Shenzhen Musical Instrument City
One of the most fascinating markets I’ve been to is Shenzhen Musical Instrument City, an indoor shopping mall with 20,000 square meters of space on four floors. It was the largest indoor musical instrument market in China when it opened in 2006. It’s a hub for music stores consisting of extensive collections of traditional Chinese musical instruments as well as western ones such as string and brass instruments. It’s located near the Science Museum metro station one stop from Hua Qiang Bei, the main electronics market in Shenzhen. I often stay in that area as it’s inexpensive and a short walk away from the electronics buildings that I frequent. The first two floors consist of general stalls and shops but once you get to the third and fourth floors, it turns into a musician’s wonderland.
The mall in its current condition is showing its age and hasn’t been the success that people had initially imagined. It’s in a bit of disrepair and as you climb to the upper floors, the escalators no longer work properly, there’s trash randomly strewn on the ground, and more than a few empty shops dot the mall. A lot of this can likely be attributed to the area’s focus on technology and manufacturing at the expense of classical arts as well as the worldwide march towards STEM education as arts funding decreases.
The owners of many of the shops are music aficionados and will actually play music on their instruments in the downtime when no customers are around. They are also craftspeople and perform instrument modifications and repairs themselves according to the demands of each customer.
Inside the mall, there is also a mini recital hall where clubs and organizations can get together to put on small music performances. I was lucky enough to catch a group rehearsing there on traditional Chinese instruments. It’s really nice and a wonderful change of pace from the rushed life at the Hua Qiang Bei electronic markets.
Dafen Oil Painting Village
The Dafen Oil Painting Village is an enclosed multi-block neighborhood that comprises hundreds of shops dedicated to painting and the arts. Contrary to its name, Dafen also has many sculptors, pottery makers, illustrators, and other types of artists, but the overwhelming focus in the area is oil painting.
The tiny area is believed to be the largest mass producer of oil paintings in the world and is the go-to place when hotels need artwork to decorate multiple rooms in their establishment. It’s also geared towards commissioned artwork where you can hire an artist to paint an oil portrait or convert a picture or digital image into an oil painting. Prices vary, but for a hand painted, framed, oil painting of a simple color illustration about the size of an A4 sheet of paper, I’ve gotten quotes around $20 USD. If you need a mass produced canvas print of an illustration, it’s even cheaper and can get down to around $3 per canvas with a high resolution inkjet print.

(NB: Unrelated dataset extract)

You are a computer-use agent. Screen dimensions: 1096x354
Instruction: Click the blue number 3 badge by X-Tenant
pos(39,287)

When buying oil painting canvases in bulk they can either be hand painted or inkjet printed. The paintings above range between $3 and $20 depending on which process generated the piece. Large format inkjet printers can print graphics onto canvases for very low prices. It’s perfect for collector’s items or special edition illustrations that you want to sell.

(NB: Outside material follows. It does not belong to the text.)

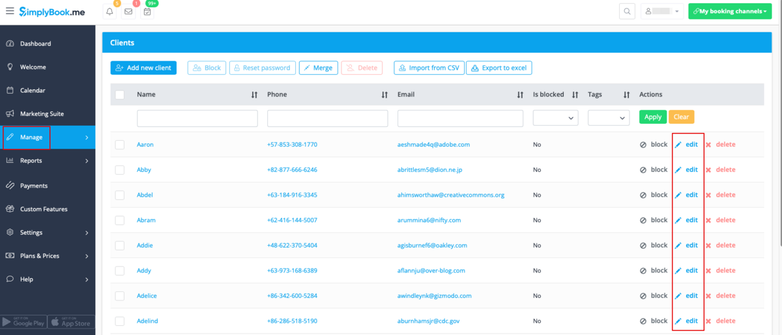
Task: Click the block icon for Aaron
Action: [x=643, y=145]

The whole area is geared towards mass produced artwork where vendors and storefront people handle sales and negotiations. Then there’s a fleet of freelance artists that take on jobs based on pay and availability and work out of small corners, alleyways, or inside cramped apartment buildings. Framers line the streets and are constantly cutting wood strips that will be used for custom framing the commissioned paintings. Finally, there are numerous shipping agents in the area with the appropriate packaging materials for delicate artwork and will advise on the various shipping options to get it to any international location in the world.
Along with all the storefronts filled with artwork, there are numerous beautiful bars and cafes. The whole area is very aesthetically conscious so a lot of thought goes into the interior décor, dishes, and flatware. They serve as an excellent escape from the mountains of art that bombard you as you walk around the village.

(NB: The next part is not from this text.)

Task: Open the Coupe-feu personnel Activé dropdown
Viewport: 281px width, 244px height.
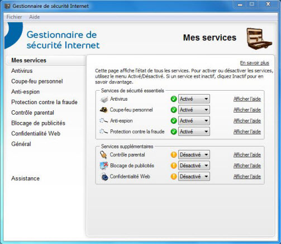Action: 194,110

One of my favorite things to do in Dafen is to walk through the various art supply shops. You can find all types of art supplies and specialty tools. It’s also possible to find jugs of oil and acrylic paints by the liter as well as other paints in every color of the (Pantone) rainbow.
Sungang Arts and Crafts City
The Sungang Arts and Crafts City houses multiple markets that cater to specific audiences.
One of the first markets you’ll see is the Sungang wholesale stationery market which occupies two multi-story buildings near Luohu. This market houses multiple adjacent stalls that are jam packed with office supplies, stationery goods, shredders, safes, and pretty much anything else you’d need to jot down notes or run a business.
The Sungang wholesale toy market is in one of the buildings right next to it and has many commodity toys and plushies that are manufactured in the surrounding area. The toy shops are packed floor to ceiling with goods and the vendors are a bit pushy since they’re geared towards selling quantity goods cheap. Most of the stalls are front ends for factories outside of Shenzhen and if you discuss with the stall owners, you can usually arrange to get goods custom made, modified, or private labeled.
The Sungang furniture market occupies multiple buildings and actually consists of both furniture and interior décor craft items. You can find everything from cheap, mass market sofas, giant vases that are taller than me, to giant, hand-carved, wooden animal figures. It was possible to see items from bohemian tasteful to drug cartel gawdy and pretty much everywhere in between. The place spans hundreds of thousands of square meters in total and I’ve never been able to get through the whole thing. If you have time or the interest in interior design, I definitely recommend checking it out.
Luohu Fabric Mall
The Luohu Fabric Mall is located on the fifth floor of the LuoHu Shopping Mall at LuoHu station in Shenzhen. It’s right at the border between Shenzhen and Hong Kong and many Hong Kong residents cross into Shenzhen just to access the fabric mall. From the entrance of the mall, the floor is jam packed with stalls that stock every type of fabric, textile, and accessories. It’s not a wholesale clothing market in a traditional sense because there’s not many finished goods there.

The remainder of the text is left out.